Por: Rolando Luque Mogrovejo, Adjunto para la Prevención de Conflictos Sociales de la Defensoría el Pueblo.
Cada inicio de gobierno despierta la esperanza de que la política estará a la altura de los viejos y nuevos desafíos. En esta ocasión la pandemia le ha puesto a la agenda pública un gigantesco S.O.S. en la cabecera. No habrá un minuto que perder en salvar a la población de la pandemia e implementar un nuevo sistema de salud pública. También en rescatar al alumnado de estos dieciséis meses de “educación distante”, esforzada pero plana e incompleta. Y en hacer girar la rueda de la economía tan atentos al PBI y la inflación, como al empleo digno y mejores ingresos para los trabajadores.
Veo difícil, sin embargo, que estas urgencias, que se caen de obvias, sean atendidas con solvencia si no respiramos hondo y ponemos nuestras cartas sobre la mesa con el mejor ánimo. En una democracia nada realmente bueno y duradero se construye sin consensos. De modo que el diálogo político será una vez más el instrumento que ate los cabos sueltos que nos deja la historia antigua y la reciente. Porque de algo debemos estar seguros, los discursos y las jugadas políticas discurren por la superficie de la realidad; debajo hay fuerzas que siguen su curso, que se alimentan de la decepción y del fracaso, y que, dominadas por la impaciencia, llegado el momento, se expresarán de muchas formas.

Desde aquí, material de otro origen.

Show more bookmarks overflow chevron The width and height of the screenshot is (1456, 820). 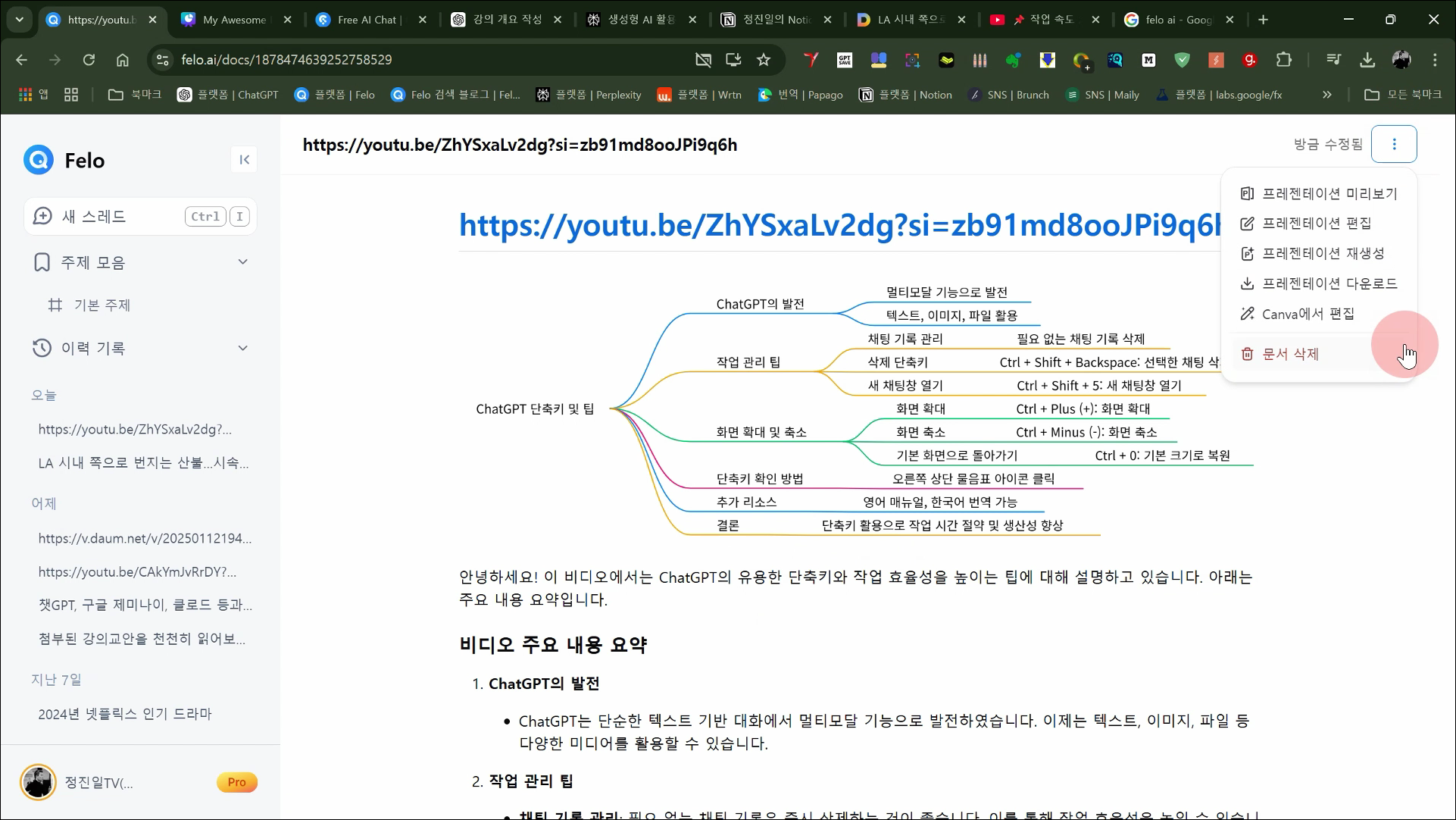tap(1327, 95)
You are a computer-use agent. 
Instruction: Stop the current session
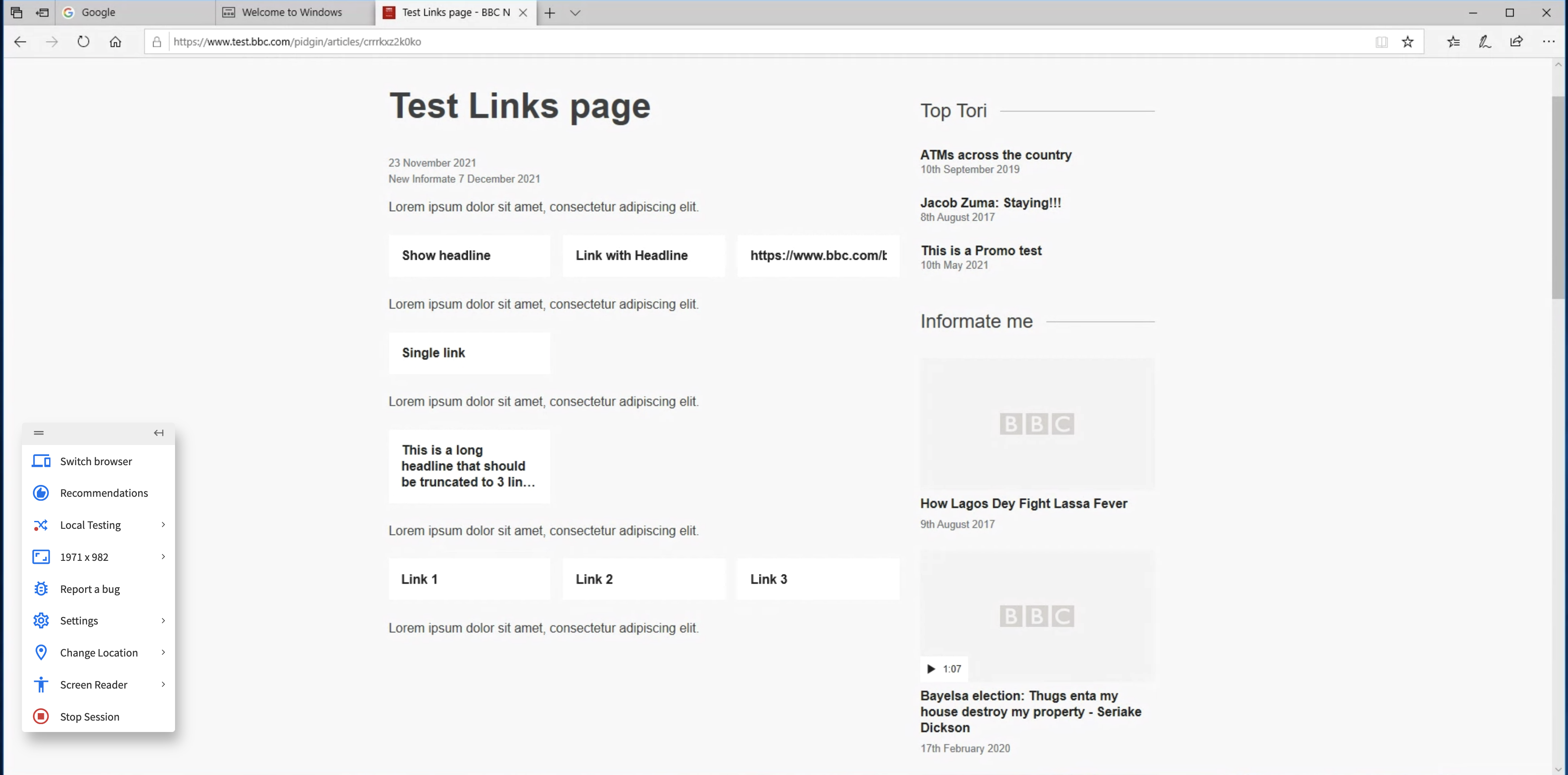tap(89, 717)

La conflictividad social es una de esas realidades de las que hay que aprender. A pesar de que subsiste la idea de encapsular el conflicto social para “tratarlo” como un hecho aislado, lo cierto es que se entrelaza con el funcionamiento del Estado y del mercado (cada uno de estos recibe el 55.7% y 42.1% de las demandas sociales). En el corredor minero como en la Amazonía hay demandas persistentes por asuntos ambientales, prestación de servicios públicos, compensaciones económicas, reconocimiento. Y aunque los conflictos son escenarios en los que mueren peruanos y peruanas, caen gabinetes ministeriales y se impacta en la economía, no hay mucha consciencia de sus costos, de su influencia en la marcha de las sociedades y de las enormes lecciones que podrían dejar para quien quiera ver y escuchar.
En la actualidad son actores en los conflictos 537 organizaciones sociales, 318 entidades públicas y 73 empresas. Y se han presentado por lo menos 1303 demandas sociales cuyo desenlace depende de la diligencia con que se actúe en los 96 espacios de diálogo abiertos, según datos de la Defensoría del Pueblo. Un Perú en ebullición y, curiosamente, en la penumbra. La conflictividad social no entra del todo en el mapa de los intereses de los tres niveles de gobierno y de sus herramientas de gestión pública. Menudo problema pues un líder es ante todo un lector de realidades complejas, y si no es capaz de ver ese Perú, lo más probable es que su poder pierda horizonte y eficacia.
En la reciente campaña electoral, la conflictividad social no ha sido un tema de debate y casi nada se ha dicho de ella en los planes de gobierno. Y es que hoy como ayer, la gestión pública carece de una “perspectiva del conflicto” que introduzca un enfoque preventivo en la concepción y ejecución de los planes y programas de gobierno. Los objetivos pueden estar claros en las pizarras o en las matrices, pero si no se considera las expectativas o la percepción del daño que la gente tiene y su capacidad de movilización, todo se puede desbaratar en cuestión de horas. Gestionar el conflicto sin influir en la gestión pública puede terminar siendo un vano esfuerzo. Me temo que las lecciones que los conflictos dejan no están trascendiendo hacia las políticas públicas, quizá porque no hay evaluaciones en profundidad ni un canal de trasvase de información.
Las oficinas de gestión de conflictos que con esfuerzo se han ido ensamblando en estos años, deben dar un buen paso hacia el interior de las burocracias para que su lectura diaria de las demandas sociales, de las ineficiencias estatales y de la profundidad de las frustraciones de la gente, le den sentido de realidad al oficio de gobernar. En ese marco, es indispensable un pacto por el desarrollo con todas las actividades económicas, pero explícitamente con la minería, por la dimensión de su aporte y su circunstancia problemática. Al respecto hay dos documentos de urgente consulta, “Visión de la minería al 2030” fruto de un trabajo de representantes de la sociedad civil, empresarios y funcionarios, y el informe final de la comisión para una minería sostenible.
Si logramos vernos en nuestros propios conflictos, lo demás es organización y tecnología. El Perú no llega a su bicentenario dividido en dos como se ha simplificado, sino en muchas partes que solo el diálogo logrará unir.